Frutas Proibidas mina significado de um universo visto como vazio
Filme de Meredith Alloway já chega com cara de clássico
Créditos da imagem: Lili Reinhart em Frutas Proibidas (Reprodução)
Frutas Proibidas nunca presume saber o que o espectador está pensando. Tendo a premissa que tem e trafegando no universo estético que trafega, era de se esperar que o longa-metragem de estreia da diretora Meredith Alloway fosse mais “espertinho”, ou quisesse utilizar as pré-concepções do público contra ele próprio. Ao menos, é isso que o cinéfilo graduado em A Substância (no espectro positivo) e nas infinitas produções satíricas de Ryan Murphy (no negativo) aprendeu a esperar. Mas Frutas Proibidas não está aqui para parodiar, ou comentar – cada gota de sua devoção ao mundo ao qual pertence é genuína, e ele nunca pretende falar com ninguém a não ser quem divide essa devoção.

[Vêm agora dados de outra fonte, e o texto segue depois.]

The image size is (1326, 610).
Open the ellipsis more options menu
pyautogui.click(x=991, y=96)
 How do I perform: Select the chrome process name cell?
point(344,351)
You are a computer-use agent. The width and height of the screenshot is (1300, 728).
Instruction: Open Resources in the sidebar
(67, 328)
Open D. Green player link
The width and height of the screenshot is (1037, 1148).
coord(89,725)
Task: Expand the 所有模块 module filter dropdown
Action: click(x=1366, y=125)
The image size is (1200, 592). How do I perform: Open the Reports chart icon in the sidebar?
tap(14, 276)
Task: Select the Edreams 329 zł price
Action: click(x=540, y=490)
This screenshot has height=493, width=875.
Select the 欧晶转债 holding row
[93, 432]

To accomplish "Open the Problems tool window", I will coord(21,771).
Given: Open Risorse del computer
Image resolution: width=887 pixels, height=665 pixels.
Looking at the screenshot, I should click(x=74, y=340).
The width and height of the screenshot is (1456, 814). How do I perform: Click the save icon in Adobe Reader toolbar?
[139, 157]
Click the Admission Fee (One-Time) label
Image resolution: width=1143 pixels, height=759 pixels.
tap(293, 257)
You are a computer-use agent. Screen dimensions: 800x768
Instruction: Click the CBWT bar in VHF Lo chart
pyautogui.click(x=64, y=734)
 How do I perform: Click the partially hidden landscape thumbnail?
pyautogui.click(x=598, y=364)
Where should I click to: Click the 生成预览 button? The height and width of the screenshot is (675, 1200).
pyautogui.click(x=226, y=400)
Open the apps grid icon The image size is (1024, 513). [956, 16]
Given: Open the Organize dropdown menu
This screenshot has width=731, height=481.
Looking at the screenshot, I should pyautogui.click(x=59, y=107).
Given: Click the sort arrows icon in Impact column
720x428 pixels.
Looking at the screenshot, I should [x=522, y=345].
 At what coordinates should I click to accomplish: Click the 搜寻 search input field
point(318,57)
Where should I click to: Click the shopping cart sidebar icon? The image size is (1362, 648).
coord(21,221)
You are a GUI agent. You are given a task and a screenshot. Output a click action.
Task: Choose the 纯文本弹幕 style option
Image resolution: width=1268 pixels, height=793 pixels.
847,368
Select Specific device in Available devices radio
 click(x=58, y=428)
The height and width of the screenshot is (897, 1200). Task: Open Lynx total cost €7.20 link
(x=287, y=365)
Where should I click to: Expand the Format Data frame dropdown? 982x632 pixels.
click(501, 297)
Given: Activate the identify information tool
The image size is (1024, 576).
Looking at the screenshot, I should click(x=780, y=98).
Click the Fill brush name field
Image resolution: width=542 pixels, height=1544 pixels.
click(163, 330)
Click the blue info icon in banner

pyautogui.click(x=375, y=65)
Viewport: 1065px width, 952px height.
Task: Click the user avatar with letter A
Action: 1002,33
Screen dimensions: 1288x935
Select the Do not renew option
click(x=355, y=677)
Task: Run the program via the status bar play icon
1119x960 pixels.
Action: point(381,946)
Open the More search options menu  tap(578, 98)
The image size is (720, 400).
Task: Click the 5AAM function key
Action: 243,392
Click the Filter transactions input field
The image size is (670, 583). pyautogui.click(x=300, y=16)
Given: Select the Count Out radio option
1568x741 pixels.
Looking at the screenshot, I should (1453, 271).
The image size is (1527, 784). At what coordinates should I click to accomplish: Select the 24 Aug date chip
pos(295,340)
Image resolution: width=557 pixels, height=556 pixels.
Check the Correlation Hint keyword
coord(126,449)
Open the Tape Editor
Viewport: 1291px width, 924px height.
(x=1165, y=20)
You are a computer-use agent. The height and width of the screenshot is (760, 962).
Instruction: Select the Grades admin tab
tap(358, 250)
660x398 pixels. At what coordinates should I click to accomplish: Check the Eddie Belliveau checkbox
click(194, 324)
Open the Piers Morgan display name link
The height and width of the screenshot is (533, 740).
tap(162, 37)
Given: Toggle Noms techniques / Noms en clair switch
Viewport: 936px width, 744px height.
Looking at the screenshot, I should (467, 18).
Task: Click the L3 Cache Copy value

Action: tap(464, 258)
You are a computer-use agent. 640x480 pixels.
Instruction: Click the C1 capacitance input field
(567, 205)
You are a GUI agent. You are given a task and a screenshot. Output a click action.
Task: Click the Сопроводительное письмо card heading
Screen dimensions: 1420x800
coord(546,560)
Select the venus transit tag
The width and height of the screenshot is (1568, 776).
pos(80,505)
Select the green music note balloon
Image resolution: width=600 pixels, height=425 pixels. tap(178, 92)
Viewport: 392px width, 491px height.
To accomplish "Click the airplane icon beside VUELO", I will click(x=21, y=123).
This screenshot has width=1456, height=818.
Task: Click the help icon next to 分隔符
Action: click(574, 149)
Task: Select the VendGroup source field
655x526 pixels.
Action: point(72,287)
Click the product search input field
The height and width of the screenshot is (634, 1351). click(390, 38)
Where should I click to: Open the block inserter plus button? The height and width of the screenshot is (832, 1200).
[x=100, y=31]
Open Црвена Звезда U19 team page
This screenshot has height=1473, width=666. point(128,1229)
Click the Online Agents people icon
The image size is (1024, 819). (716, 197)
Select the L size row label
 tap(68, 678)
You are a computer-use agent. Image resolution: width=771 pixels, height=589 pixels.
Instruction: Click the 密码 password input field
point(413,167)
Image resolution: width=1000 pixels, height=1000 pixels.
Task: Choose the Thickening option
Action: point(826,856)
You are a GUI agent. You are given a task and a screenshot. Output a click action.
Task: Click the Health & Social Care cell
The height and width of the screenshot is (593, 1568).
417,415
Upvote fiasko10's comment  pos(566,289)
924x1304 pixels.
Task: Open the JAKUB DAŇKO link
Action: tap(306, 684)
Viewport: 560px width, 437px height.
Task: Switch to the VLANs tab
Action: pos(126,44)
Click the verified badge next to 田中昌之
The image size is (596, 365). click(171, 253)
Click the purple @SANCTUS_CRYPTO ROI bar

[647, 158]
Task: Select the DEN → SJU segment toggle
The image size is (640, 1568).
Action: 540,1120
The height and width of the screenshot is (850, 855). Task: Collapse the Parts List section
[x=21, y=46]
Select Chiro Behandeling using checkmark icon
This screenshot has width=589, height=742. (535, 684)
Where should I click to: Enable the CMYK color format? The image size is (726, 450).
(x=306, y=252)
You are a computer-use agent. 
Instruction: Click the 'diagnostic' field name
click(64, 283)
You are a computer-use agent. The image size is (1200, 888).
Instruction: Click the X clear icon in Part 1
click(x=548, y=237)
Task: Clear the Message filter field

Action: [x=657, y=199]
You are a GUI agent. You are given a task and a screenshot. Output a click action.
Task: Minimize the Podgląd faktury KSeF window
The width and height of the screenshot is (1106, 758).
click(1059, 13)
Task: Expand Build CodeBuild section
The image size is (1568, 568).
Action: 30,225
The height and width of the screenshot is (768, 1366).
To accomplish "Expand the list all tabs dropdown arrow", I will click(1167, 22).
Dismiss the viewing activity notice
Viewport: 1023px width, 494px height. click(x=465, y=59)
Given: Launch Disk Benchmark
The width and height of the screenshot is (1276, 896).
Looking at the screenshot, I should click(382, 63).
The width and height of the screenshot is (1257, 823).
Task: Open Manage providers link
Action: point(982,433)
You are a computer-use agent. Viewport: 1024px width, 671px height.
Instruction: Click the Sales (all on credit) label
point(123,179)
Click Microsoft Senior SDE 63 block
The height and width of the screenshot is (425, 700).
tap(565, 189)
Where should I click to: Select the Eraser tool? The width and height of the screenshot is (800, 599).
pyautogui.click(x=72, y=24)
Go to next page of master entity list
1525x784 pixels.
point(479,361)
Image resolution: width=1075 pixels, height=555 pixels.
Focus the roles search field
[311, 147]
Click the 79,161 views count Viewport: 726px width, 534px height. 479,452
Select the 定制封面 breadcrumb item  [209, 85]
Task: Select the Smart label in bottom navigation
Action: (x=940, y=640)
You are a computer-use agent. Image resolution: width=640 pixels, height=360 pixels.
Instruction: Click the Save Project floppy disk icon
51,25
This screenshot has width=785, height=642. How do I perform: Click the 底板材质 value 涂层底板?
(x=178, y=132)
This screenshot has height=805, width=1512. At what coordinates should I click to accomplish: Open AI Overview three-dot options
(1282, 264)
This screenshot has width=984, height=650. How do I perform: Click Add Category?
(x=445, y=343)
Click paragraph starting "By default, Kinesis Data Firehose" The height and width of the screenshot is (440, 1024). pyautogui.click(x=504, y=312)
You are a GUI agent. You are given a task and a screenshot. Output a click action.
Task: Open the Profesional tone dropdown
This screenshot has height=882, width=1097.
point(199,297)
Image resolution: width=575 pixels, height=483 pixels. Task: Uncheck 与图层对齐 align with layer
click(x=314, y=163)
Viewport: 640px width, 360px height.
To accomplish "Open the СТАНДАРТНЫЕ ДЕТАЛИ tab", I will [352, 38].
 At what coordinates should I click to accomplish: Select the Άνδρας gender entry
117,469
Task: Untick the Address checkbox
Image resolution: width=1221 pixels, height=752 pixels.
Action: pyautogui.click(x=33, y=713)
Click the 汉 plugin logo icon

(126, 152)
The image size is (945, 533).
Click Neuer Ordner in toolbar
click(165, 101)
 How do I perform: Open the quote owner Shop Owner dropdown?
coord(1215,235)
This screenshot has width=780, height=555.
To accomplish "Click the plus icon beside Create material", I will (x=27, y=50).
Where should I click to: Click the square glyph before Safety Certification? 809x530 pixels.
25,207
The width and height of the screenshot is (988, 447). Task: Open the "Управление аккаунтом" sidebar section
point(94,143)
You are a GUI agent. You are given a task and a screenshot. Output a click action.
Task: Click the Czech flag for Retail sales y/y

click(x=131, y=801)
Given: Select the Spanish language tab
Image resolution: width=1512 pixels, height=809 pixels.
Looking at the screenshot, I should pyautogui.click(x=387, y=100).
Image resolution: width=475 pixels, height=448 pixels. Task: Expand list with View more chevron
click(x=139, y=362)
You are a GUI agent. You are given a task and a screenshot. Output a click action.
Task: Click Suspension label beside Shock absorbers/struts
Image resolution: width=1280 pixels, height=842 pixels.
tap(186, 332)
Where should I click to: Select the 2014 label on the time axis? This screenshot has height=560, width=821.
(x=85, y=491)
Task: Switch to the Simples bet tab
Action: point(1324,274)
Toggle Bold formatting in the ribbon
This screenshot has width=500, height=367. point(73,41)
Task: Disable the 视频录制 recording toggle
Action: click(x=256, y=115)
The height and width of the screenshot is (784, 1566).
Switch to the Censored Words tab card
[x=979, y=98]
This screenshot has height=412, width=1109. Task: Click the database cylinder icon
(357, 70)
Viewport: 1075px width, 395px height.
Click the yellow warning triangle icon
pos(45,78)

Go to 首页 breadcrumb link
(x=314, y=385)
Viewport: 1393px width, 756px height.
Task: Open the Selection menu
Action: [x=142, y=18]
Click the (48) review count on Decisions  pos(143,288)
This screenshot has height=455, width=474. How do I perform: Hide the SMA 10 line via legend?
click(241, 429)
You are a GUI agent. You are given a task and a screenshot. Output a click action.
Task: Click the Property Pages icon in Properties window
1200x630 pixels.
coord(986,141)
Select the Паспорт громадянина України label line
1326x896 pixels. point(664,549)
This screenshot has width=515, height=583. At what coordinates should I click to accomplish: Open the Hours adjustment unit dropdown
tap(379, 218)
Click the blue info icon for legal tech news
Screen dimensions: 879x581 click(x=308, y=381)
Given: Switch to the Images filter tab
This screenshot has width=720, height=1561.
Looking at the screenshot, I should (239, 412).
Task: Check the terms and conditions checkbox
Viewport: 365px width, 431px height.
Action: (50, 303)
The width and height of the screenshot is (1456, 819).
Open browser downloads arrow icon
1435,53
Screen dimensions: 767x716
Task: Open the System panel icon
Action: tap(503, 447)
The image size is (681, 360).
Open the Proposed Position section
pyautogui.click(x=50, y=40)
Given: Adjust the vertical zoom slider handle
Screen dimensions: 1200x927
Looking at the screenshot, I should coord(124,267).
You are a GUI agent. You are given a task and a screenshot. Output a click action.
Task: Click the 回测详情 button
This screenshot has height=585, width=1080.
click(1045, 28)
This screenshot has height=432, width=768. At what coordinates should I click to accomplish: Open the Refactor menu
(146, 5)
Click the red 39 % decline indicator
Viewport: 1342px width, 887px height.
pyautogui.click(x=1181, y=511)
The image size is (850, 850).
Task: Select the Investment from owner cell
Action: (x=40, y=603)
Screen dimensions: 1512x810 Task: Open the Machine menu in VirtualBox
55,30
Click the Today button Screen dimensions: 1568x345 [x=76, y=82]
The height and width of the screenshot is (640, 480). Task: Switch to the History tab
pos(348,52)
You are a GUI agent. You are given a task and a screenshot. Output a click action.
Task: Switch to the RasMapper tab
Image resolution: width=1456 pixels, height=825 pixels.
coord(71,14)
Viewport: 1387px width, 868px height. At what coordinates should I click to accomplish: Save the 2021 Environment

O filme acompanha Pumpkin (Lola Tung), jovem aparentemente modesta que consegue se engraçar com o grupo de garotas mais popular do shopping center onde trabalha: as funcionárias da descolada loja Free Eden, lideradas por Apple (Lili Reinhart). Aos poucos, ela vai descobrindo as rotinas e regras curiosamente detalhistas que o grupo segue, sua inclinação para rituais que beiram a bruxaria, e os segredos que cada uma das integrantes guarda. Tudo isso enquanto o roteiro, assinado por Alloway em parceria com Lily Houghton (dramaturga que originou essa história como peça de teatro), implica que a infiltração de Pumpkin no grupinho é mais calculada do que parece.
As referências óbvias aqui são filmes como Jovens Bruxas (1996), Meninas Malvadas (2004) e Garota Infernal (2009), que tipificaram muito desse universo (pós-)adolescente feminino no cinema das últimas décadas, seja visualmente ou em termos de estrutura de trama. A associação da feminilidade com a bruxaria, as conexões de amizade ambíguas entre as personagens, as relações atravessadas pela disputa por atenção masculina, o sangue e a água como conduítes de passagem em suas conotações essencialmente femininas; e por aí vai. Por outro lado, há também a tentativa de fugir desse padrão tóxico de sororidade, tantas vezes predicado por uma renúncia injusta das relações amorosas.
Mas se esses são os temas e ideias que flutuam na superfície de Frutas Proibidas, a verdade é que Alloway se mostra uma entendedora muito mais arguta do que seus colegas (tipicamente, homens) das subcorrentes que compõem o contexto em que o filme se desenvolve. A elaboração da metáfora religiosa – vide o título, em referência a Eva e seu pecado – dá a dica: Frutas Proibidas alça voo mesmo quando abre espaço para suas mulheres serem criaturas elementais, representações de anseios e impulsos tão puros e tão humanos que poderiam estar escritos em verso no meio de uma tragédia grega.
É aí que Lili Reinhart emerge como uma “vilã” para os livros de história do cinema, predicada numa fúria e numa carência que ardem febris em cena, inegáveis mesmo enquanto a personagem tenta escondê-las. Ela entrega a tour de force de um filme ancorado por quatro performances excelentes, número completado pelo timing cômico e fisicalidade de Victoria Pedretti como Cherry, pela normalidade essencial de Alexandra Shipp como Fig, e pela dissimulação serena de Lola Tung como Pumpkin. Cada uma delas se alinha com Frutas Proibidas, acima de tudo, ao enxergar e minar o significado, o ethos, de uma história e de um universo onde muita gente só vê estética – e olhe lá.
Falar que Frutas Proibidas tem cara de clássico cult é fácil: ele é estilizado de forma nostálgica, infinitamente citável, recheado de estrelas do momento, cheio de reviravoltas. Mas há tanta virtude cinematográfica a mais aqui, tanto em ambição quanto em execução, que talvez seja o caso de se livrar de um qualificador nessa frase. Para além das limitações do cult, ao qual tantas vezes o seu universo essencialmente feminino fica preso, Frutas Proibidas na verdade tem toda a aura de um clássico.